*Prompt*:
Please write out all of the material again, swapping every "computer-use agent" for "screen-navigation agent" and leaving the rest unchanged.

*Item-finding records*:
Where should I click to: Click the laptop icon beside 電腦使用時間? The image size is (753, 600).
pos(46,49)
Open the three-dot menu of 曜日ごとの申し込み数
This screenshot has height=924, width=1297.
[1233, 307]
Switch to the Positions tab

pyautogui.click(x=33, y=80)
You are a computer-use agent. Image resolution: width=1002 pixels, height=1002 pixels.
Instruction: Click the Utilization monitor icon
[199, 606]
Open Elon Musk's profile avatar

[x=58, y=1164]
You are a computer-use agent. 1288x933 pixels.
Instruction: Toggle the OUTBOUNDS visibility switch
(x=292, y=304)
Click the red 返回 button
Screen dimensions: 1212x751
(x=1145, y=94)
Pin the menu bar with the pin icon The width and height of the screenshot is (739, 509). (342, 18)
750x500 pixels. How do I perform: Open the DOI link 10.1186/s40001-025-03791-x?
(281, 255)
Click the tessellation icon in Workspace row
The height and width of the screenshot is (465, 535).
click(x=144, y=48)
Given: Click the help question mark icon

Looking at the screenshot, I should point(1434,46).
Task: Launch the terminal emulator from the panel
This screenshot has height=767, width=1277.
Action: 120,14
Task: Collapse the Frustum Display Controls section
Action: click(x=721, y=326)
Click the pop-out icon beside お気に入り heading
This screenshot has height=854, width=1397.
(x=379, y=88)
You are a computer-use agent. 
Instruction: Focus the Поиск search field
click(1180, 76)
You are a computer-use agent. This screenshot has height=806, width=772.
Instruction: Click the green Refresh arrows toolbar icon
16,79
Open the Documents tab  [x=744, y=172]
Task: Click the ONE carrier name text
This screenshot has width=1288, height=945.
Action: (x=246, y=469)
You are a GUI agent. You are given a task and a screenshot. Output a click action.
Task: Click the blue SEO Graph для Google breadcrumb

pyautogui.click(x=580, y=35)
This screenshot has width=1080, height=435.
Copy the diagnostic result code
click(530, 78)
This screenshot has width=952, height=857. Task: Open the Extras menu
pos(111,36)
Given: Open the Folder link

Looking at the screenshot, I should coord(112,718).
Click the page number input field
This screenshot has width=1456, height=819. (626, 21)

*Reply*:
Where should I click to: Click the laptop icon beside 電腦使用時間? The image size is (753, 600).
pos(46,49)
Open the three-dot menu of 曜日ごとの申し込み数
This screenshot has height=924, width=1297.
[1233, 307]
Switch to the Positions tab

pyautogui.click(x=33, y=80)
You are a screen-navigation agent. Image resolution: width=1002 pixels, height=1002 pixels.
Instruction: Click the Utilization monitor icon
[199, 606]
Open Elon Musk's profile avatar

[x=58, y=1164]
You are a screen-navigation agent. 1288x933 pixels.
Instruction: Toggle the OUTBOUNDS visibility switch
(x=292, y=304)
Click the red 返回 button
Screen dimensions: 1212x751
(x=1145, y=94)
Pin the menu bar with the pin icon The width and height of the screenshot is (739, 509). (342, 18)
750x500 pixels. How do I perform: Open the DOI link 10.1186/s40001-025-03791-x?
(281, 255)
Click the tessellation icon in Workspace row
The height and width of the screenshot is (465, 535).
click(x=144, y=48)
Given: Click the help question mark icon

Looking at the screenshot, I should point(1434,46).
Task: Launch the terminal emulator from the panel
This screenshot has height=767, width=1277.
Action: 120,14
Task: Collapse the Frustum Display Controls section
Action: click(x=721, y=326)
Click the pop-out icon beside お気に入り heading
This screenshot has height=854, width=1397.
(x=379, y=88)
You are a screen-navigation agent. 
Instruction: Focus the Поиск search field
click(1180, 76)
You are a screen-navigation agent. This screenshot has height=806, width=772.
Instruction: Click the green Refresh arrows toolbar icon
16,79
Open the Documents tab  [x=744, y=172]
Task: Click the ONE carrier name text
This screenshot has width=1288, height=945.
Action: (x=246, y=469)
You are a GUI agent. You are given a task and a screenshot. Output a click action.
Task: Click the blue SEO Graph для Google breadcrumb

pyautogui.click(x=580, y=35)
This screenshot has width=1080, height=435.
Copy the diagnostic result code
click(530, 78)
This screenshot has width=952, height=857. Task: Open the Extras menu
pos(111,36)
Given: Open the Folder link

Looking at the screenshot, I should coord(112,718).
Click the page number input field
This screenshot has width=1456, height=819. (626, 21)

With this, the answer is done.